> [TASK OBJECTIVE]:
A word-for-word restatement of every entry is what is needed here.

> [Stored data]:
┄┄┄┄┄┄┄┄┄┄┄┄┄┄┄┄┄┄┄┄

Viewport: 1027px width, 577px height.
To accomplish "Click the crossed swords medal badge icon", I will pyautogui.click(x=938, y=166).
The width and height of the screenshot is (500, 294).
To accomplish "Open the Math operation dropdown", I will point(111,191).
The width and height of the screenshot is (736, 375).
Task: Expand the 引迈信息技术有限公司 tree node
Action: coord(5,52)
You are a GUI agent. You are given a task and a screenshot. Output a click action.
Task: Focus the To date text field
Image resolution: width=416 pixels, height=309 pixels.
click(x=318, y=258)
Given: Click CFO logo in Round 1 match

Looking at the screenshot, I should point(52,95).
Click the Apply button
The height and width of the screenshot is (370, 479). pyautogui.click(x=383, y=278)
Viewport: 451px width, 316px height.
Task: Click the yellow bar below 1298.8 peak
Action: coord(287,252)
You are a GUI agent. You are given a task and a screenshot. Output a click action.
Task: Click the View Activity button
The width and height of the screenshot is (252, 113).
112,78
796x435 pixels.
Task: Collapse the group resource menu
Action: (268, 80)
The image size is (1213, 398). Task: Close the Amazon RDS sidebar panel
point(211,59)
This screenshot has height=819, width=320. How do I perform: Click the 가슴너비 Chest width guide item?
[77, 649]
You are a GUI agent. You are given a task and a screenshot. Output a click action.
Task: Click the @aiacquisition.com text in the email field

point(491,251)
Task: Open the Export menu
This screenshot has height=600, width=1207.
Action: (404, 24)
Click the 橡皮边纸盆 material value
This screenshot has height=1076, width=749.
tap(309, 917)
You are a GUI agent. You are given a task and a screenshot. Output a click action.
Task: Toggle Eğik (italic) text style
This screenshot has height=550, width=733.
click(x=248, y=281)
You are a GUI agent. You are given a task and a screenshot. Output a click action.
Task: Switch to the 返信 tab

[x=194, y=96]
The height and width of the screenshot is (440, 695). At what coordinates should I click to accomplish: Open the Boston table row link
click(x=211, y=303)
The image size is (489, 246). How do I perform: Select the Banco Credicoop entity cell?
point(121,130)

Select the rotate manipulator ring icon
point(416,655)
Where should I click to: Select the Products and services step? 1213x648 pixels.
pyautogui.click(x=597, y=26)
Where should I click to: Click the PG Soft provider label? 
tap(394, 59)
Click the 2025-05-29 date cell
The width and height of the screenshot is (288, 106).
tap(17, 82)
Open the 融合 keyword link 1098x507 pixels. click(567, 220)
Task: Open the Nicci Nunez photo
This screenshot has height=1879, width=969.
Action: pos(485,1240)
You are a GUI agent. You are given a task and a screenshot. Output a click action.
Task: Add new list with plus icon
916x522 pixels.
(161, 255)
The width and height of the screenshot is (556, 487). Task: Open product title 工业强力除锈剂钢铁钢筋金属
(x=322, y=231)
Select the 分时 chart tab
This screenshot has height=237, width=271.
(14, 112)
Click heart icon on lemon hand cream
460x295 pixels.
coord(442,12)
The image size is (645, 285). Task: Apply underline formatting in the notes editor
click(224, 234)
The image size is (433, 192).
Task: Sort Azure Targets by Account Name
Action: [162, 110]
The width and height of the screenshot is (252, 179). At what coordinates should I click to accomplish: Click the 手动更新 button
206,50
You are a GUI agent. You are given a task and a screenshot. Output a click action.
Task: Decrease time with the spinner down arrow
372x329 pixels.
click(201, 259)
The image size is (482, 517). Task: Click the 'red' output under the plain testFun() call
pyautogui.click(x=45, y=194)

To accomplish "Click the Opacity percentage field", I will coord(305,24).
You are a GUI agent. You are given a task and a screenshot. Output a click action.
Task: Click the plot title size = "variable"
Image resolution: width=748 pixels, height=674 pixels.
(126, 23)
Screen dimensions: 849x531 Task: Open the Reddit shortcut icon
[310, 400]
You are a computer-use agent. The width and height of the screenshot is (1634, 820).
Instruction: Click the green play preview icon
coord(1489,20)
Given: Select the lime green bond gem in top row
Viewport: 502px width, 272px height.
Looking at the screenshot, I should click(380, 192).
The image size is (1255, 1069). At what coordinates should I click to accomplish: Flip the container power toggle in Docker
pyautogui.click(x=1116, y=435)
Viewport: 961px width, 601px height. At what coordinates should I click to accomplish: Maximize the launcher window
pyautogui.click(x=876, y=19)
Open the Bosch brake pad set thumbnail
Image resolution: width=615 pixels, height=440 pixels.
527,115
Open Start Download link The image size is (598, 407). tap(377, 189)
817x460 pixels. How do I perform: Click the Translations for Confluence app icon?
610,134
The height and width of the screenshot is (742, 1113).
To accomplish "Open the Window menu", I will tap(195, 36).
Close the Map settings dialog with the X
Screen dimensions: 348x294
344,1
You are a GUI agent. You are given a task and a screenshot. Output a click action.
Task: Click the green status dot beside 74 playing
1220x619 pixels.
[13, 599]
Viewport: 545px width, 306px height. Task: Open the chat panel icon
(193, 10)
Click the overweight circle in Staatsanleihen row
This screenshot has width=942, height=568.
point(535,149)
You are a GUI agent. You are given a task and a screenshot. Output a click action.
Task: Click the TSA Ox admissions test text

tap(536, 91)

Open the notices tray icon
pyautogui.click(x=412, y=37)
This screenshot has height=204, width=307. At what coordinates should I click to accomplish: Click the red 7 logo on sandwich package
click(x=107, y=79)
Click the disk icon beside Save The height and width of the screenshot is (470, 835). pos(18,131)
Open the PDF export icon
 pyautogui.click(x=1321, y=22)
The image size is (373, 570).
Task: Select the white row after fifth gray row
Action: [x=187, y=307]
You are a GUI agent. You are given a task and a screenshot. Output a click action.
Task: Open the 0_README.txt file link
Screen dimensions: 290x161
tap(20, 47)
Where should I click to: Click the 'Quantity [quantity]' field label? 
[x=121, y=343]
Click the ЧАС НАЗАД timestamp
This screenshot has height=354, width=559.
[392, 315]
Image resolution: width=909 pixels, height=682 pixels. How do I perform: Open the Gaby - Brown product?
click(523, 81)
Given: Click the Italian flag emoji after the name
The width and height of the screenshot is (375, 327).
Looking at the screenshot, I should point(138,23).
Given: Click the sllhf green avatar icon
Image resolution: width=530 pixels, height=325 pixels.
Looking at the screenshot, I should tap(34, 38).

┄┄┄┄┄┄┄┄┄┄┄┄┄┄┄┄┄┄┄┄

> [TASK RESULT]:
Viewport: 1027px width, 577px height.
To accomplish "Click the crossed swords medal badge icon", I will pyautogui.click(x=938, y=166).
The width and height of the screenshot is (500, 294).
To accomplish "Open the Math operation dropdown", I will point(111,191).
The width and height of the screenshot is (736, 375).
Task: Expand the 引迈信息技术有限公司 tree node
Action: coord(5,52)
You are a GUI agent. You are given a task and a screenshot. Output a click action.
Task: Focus the To date text field
Image resolution: width=416 pixels, height=309 pixels.
click(x=318, y=258)
Given: Click CFO logo in Round 1 match

Looking at the screenshot, I should point(52,95).
Click the Apply button
The height and width of the screenshot is (370, 479). pyautogui.click(x=383, y=278)
Viewport: 451px width, 316px height.
Task: Click the yellow bar below 1298.8 peak
Action: coord(287,252)
You are a GUI agent. You are given a task and a screenshot. Output a click action.
Task: Click the View Activity button
The width and height of the screenshot is (252, 113).
112,78
796x435 pixels.
Task: Collapse the group resource menu
Action: (268, 80)
The image size is (1213, 398). Task: Close the Amazon RDS sidebar panel
point(211,59)
This screenshot has height=819, width=320. How do I perform: Click the 가슴너비 Chest width guide item?
[77, 649]
You are a GUI agent. You are given a task and a screenshot. Output a click action.
Task: Click the @aiacquisition.com text in the email field

point(491,251)
Task: Open the Export menu
This screenshot has height=600, width=1207.
Action: (404, 24)
Click the 橡皮边纸盆 material value
This screenshot has height=1076, width=749.
tap(309, 917)
You are a GUI agent. You are given a task and a screenshot. Output a click action.
Task: Toggle Eğik (italic) text style
This screenshot has height=550, width=733.
click(x=248, y=281)
You are a GUI agent. You are given a task and a screenshot. Output a click action.
Task: Switch to the 返信 tab

[x=194, y=96]
The height and width of the screenshot is (440, 695). At what coordinates should I click to accomplish: Open the Boston table row link
click(x=211, y=303)
The image size is (489, 246). How do I perform: Select the Banco Credicoop entity cell?
point(121,130)

Select the rotate manipulator ring icon
point(416,655)
Where should I click to: Select the Products and services step? 1213x648 pixels.
pyautogui.click(x=597, y=26)
Where should I click to: Click the PG Soft provider label? 
tap(394, 59)
Click the 2025-05-29 date cell
The width and height of the screenshot is (288, 106).
tap(17, 82)
Open the 融合 keyword link 1098x507 pixels. click(567, 220)
Task: Open the Nicci Nunez photo
This screenshot has height=1879, width=969.
Action: pos(485,1240)
You are a GUI agent. You are given a task and a screenshot. Output a click action.
Task: Add new list with plus icon
916x522 pixels.
(161, 255)
The width and height of the screenshot is (556, 487). Task: Open product title 工业强力除锈剂钢铁钢筋金属
(x=322, y=231)
Select the 分时 chart tab
This screenshot has height=237, width=271.
(14, 112)
Click heart icon on lemon hand cream
460x295 pixels.
coord(442,12)
The image size is (645, 285). Task: Apply underline formatting in the notes editor
click(224, 234)
The image size is (433, 192).
Task: Sort Azure Targets by Account Name
Action: [162, 110]
The width and height of the screenshot is (252, 179). At what coordinates should I click to accomplish: Click the 手动更新 button
206,50
You are a GUI agent. You are given a task and a screenshot. Output a click action.
Task: Decrease time with the spinner down arrow
372x329 pixels.
click(201, 259)
The image size is (482, 517). Task: Click the 'red' output under the plain testFun() call
pyautogui.click(x=45, y=194)

To accomplish "Click the Opacity percentage field", I will coord(305,24).
You are a GUI agent. You are given a task and a screenshot. Output a click action.
Task: Click the plot title size = "variable"
Image resolution: width=748 pixels, height=674 pixels.
(126, 23)
Screen dimensions: 849x531 Task: Open the Reddit shortcut icon
[310, 400]
You are a computer-use agent. The width and height of the screenshot is (1634, 820).
Instruction: Click the green play preview icon
coord(1489,20)
Given: Select the lime green bond gem in top row
Viewport: 502px width, 272px height.
Looking at the screenshot, I should click(380, 192).
The image size is (1255, 1069). At what coordinates should I click to accomplish: Flip the container power toggle in Docker
pyautogui.click(x=1116, y=435)
Viewport: 961px width, 601px height. At what coordinates should I click to accomplish: Maximize the launcher window
pyautogui.click(x=876, y=19)
Open the Bosch brake pad set thumbnail
Image resolution: width=615 pixels, height=440 pixels.
527,115
Open Start Download link The image size is (598, 407). tap(377, 189)
817x460 pixels. How do I perform: Click the Translations for Confluence app icon?
610,134
The height and width of the screenshot is (742, 1113).
To accomplish "Open the Window menu", I will tap(195, 36).
Close the Map settings dialog with the X
Screen dimensions: 348x294
344,1
You are a GUI agent. You are given a task and a screenshot. Output a click action.
Task: Click the green status dot beside 74 playing
1220x619 pixels.
[13, 599]
Viewport: 545px width, 306px height. Task: Open the chat panel icon
(193, 10)
Click the overweight circle in Staatsanleihen row
This screenshot has width=942, height=568.
point(535,149)
You are a GUI agent. You are given a task and a screenshot. Output a click action.
Task: Click the TSA Ox admissions test text

tap(536, 91)

Open the notices tray icon
pyautogui.click(x=412, y=37)
This screenshot has height=204, width=307. At what coordinates should I click to accomplish: Click the red 7 logo on sandwich package
click(x=107, y=79)
Click the disk icon beside Save The height and width of the screenshot is (470, 835). pos(18,131)
Open the PDF export icon
 pyautogui.click(x=1321, y=22)
The image size is (373, 570).
Task: Select the white row after fifth gray row
Action: [x=187, y=307]
You are a GUI agent. You are given a task and a screenshot. Output a click action.
Task: Open the 0_README.txt file link
Screen dimensions: 290x161
tap(20, 47)
Where should I click to: Click the 'Quantity [quantity]' field label? 
[x=121, y=343]
Click the ЧАС НАЗАД timestamp
This screenshot has height=354, width=559.
[392, 315]
Image resolution: width=909 pixels, height=682 pixels. How do I perform: Open the Gaby - Brown product?
click(523, 81)
Given: Click the Italian flag emoji after the name
The width and height of the screenshot is (375, 327).
Looking at the screenshot, I should point(138,23).
Given: Click the sllhf green avatar icon
Image resolution: width=530 pixels, height=325 pixels.
Looking at the screenshot, I should tap(34, 38).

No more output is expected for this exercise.